After Maiya’s reading, they talk about Ai’s background and her remarkable voice as a poet. Born Florence Anthony in 1947 in Texas, she later chose the name Ai, meaning “love” in Japanese. With ancestry that included Japanese, Native American, Black, and Irish roots, she wrote with honesty about identity and humanity. Her major works include Cruelty, Sin, and Vice, which won the National Book Award in 1999.

Joe and Maiya describe how the poem begins at 5 in the morning. The city is silent, the sidewalks empty, and the speaker walks down Fifth Avenue until meeting a homeless saxophonist. This brief encounter becomes a moment of shared stillness and warmth in a cold and lonely setting. Through music, two people who might never meet again find a kind of wordless understanding.

They also reflect on Ai’s portrayal of New York as fragile and human rather than grand or glamorous. Snow is described as brittle, the city compared to an old man with a white beard, and the towering Empire State Building becomes a quiet backdrop instead of a symbol of power. The hosts consider how Ai turns the city into a space of reflection, where loneliness and beauty coexist.

The saxophone itself becomes a powerful image.
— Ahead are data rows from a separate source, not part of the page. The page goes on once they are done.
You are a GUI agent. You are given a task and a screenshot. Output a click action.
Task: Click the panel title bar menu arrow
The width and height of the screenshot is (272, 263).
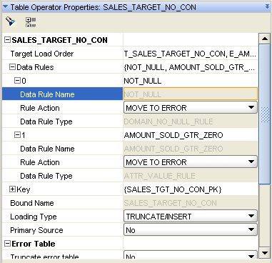[x=268, y=6]
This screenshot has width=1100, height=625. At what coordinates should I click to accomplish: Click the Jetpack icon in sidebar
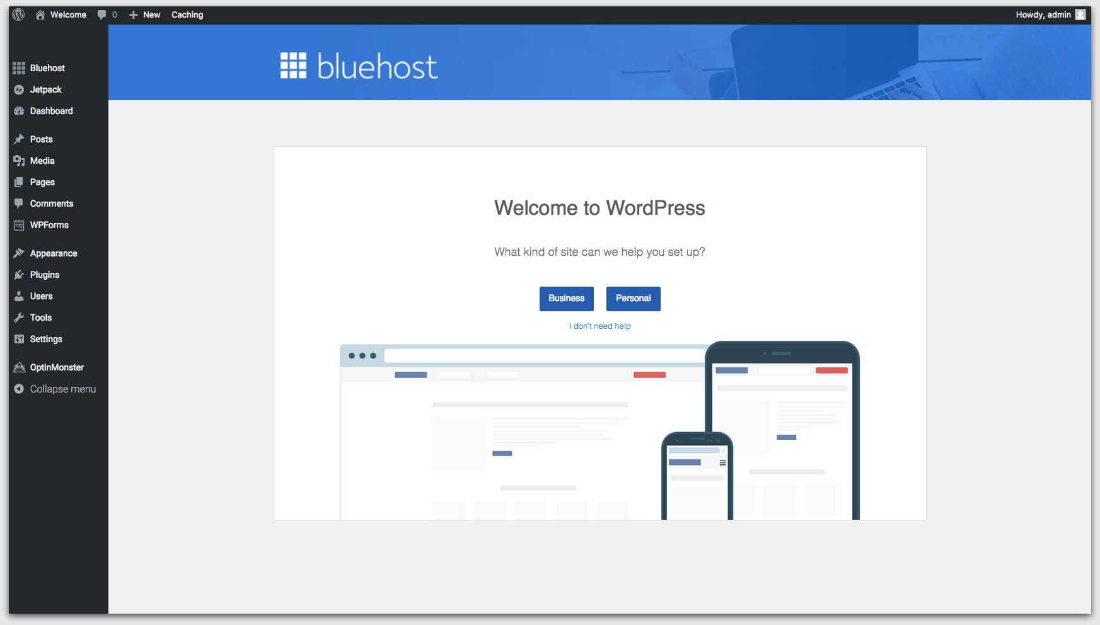[x=19, y=89]
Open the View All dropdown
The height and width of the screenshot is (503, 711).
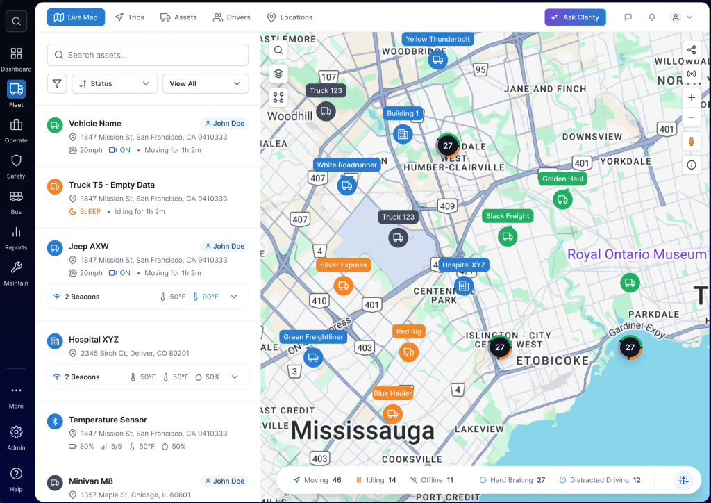pyautogui.click(x=206, y=83)
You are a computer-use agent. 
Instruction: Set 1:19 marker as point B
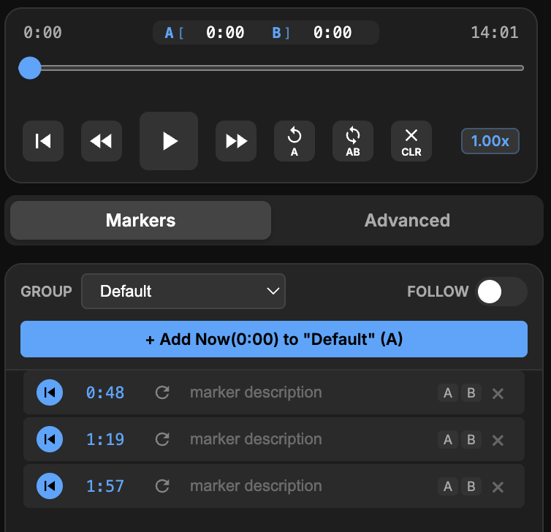point(471,440)
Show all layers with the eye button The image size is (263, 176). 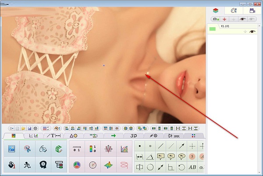(242, 19)
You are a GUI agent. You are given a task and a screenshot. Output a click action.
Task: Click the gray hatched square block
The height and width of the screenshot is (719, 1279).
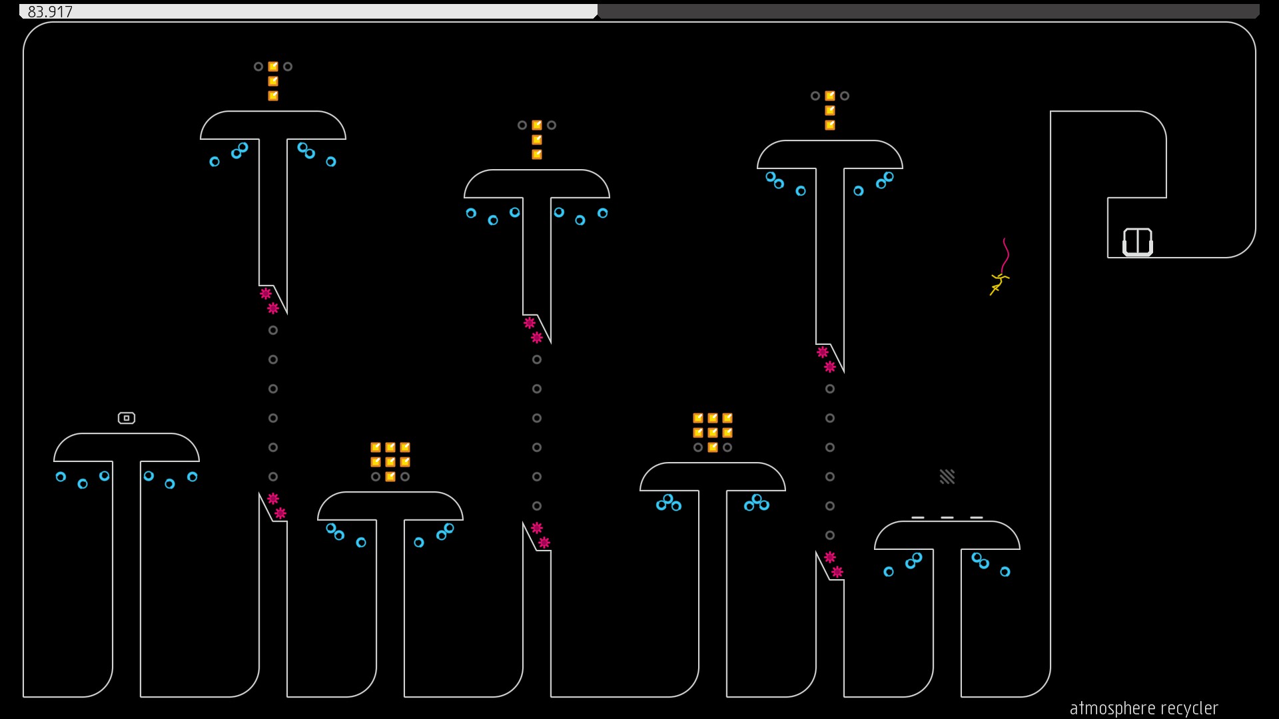[947, 477]
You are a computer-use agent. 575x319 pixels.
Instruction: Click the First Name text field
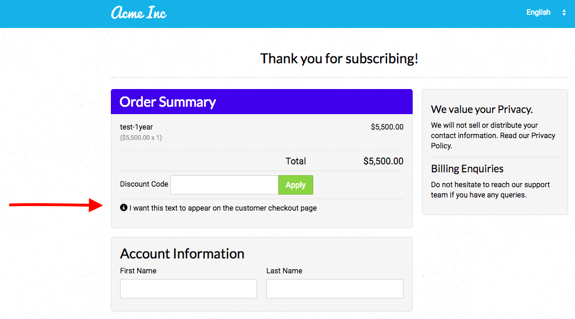point(189,289)
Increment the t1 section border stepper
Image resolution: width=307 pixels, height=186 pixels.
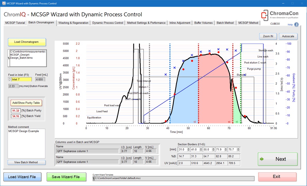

It represents art, memory, and survival. The man plays not for money but because the music itself gives life meaning. Jazz, deeply tied to African American history, becomes a language of resilience. For the speaker, listening to that sound brings freedom and breath, a way to feel alive again.

Maiya and Joe look closely at the closing image: “each note, a black flower opening into the unforgiving new day.” The flower becomes a sign of hope pushing through the cold, a moment of grace that refuses despair. When the speaker imagines rising like a bird and then falling back to the ground, Ai shows the balance between freedom and reality, dream and endurance.

The episode ends with reflection on how Ai reclaims the city as belonging to those often unseen. Her poem listens to what happens in the quiet, reminding us that art can give voice to those who seem forgotten.